Therapy Thursday: Connecting sexual abuse and eating disorder

In Sexual Assault Awareness on June 23, 2011 at 12:01 am

Studies contradict one another when analyzing the correlation between surviving childhood sexual abuse and likelihood of developing an eating disorder; however, many researchers agree that there is a positive correlation.  So the question can arise of why?  Why would eating disorders, problems that are often contributed to America’s obsession with ‘perfect bodies’ and low self-esteem, be influenced by trauma in childhood? 
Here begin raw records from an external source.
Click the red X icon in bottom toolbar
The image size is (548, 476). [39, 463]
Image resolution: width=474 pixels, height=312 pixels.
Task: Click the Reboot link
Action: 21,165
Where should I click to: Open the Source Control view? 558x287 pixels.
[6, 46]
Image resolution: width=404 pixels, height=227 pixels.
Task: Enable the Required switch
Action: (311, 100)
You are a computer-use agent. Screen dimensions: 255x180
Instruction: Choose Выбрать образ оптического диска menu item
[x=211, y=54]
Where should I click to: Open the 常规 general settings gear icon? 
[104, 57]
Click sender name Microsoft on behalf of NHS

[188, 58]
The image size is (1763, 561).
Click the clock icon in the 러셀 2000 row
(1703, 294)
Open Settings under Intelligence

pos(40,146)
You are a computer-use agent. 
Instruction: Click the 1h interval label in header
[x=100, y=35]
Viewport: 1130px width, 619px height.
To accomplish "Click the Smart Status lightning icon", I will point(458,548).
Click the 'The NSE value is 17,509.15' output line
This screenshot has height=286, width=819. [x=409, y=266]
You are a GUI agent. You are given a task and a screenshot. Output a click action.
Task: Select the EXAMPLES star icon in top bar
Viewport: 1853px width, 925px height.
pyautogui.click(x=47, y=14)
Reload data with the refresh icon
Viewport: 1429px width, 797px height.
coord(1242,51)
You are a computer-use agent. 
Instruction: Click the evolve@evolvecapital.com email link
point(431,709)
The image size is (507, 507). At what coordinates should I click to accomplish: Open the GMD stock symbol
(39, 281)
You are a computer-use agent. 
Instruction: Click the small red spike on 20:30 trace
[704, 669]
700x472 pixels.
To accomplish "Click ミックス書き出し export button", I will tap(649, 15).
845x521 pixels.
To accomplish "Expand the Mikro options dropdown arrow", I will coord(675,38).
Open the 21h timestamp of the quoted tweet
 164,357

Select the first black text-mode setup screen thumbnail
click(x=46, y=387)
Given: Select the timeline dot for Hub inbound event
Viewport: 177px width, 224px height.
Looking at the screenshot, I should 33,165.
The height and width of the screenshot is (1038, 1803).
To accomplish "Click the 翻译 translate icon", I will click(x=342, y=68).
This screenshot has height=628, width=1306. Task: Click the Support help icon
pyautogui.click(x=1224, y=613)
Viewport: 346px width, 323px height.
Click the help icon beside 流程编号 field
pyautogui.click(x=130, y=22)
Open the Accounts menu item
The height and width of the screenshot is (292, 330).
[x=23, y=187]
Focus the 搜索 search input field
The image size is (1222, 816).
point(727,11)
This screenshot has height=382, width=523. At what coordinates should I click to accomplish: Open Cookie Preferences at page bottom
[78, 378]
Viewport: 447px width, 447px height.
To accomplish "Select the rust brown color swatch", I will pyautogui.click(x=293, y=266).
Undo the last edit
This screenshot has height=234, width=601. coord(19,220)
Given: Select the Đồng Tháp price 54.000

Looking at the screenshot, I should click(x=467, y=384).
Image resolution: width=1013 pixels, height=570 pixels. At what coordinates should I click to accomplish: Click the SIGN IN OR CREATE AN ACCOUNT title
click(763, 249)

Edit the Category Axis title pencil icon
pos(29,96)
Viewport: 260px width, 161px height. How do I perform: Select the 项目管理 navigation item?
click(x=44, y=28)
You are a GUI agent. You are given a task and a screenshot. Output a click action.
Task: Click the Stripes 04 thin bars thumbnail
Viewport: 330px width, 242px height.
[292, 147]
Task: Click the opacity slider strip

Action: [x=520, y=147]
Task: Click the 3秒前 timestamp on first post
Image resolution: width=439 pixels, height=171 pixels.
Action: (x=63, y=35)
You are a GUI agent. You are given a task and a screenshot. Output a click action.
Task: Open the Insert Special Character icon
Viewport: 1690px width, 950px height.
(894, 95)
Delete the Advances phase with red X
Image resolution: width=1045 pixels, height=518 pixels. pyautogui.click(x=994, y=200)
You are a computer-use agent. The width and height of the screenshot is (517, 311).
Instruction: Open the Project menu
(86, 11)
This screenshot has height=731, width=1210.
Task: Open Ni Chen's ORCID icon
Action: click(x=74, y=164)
The answer to this can be simple and yet so complex.  First off, eating disorders are generally used as maladaptive coping skills, just like addiction or self-mutilation, that then begin to be used when dealing with other areas of stress in life.  So while a person may begin binging and purging to better handle the trauma of sexual abuse they begin to apply that coping skill to pressure they feel during exams, or feelings of being an inadequate parent. 

The complexities begin when analyzing why eating disorders feel effective to trauma survivors.  Purging in particular has shown to be a release of anger.  The adrenaline high from intense exercise might be the only respite from a person’s depression, so they begin working out for hours and hours every day.  The staple elements of sexual abuse, power and control, are also key to understanding the use of eating disorders as a coping skill.  When a person is made to feel as though they lost complete control over their body, it might seem as though they are taking it back by controlling exactly what food they ingest; and it might seem incredibly powerful to be able to survive on minimal food when it seems to be something everyone else requires.  There can also be thoughts in survivors’ minds that the assault was about sexual desire rather than solely power and control: ‘if I compulsively over eat and gain weight I might not be sexually attractive and then I won’t be hurt again.’

One of the first steps in therapy can be understanding and acknowledging that eating disorders are a maladaptive coping skills and their possible connection between  them and one’s history of sexual trauma.  And the rest, though it sounds easy but is one of the hardest parts, is finding healthier coping skills and beginning to work through the trauma.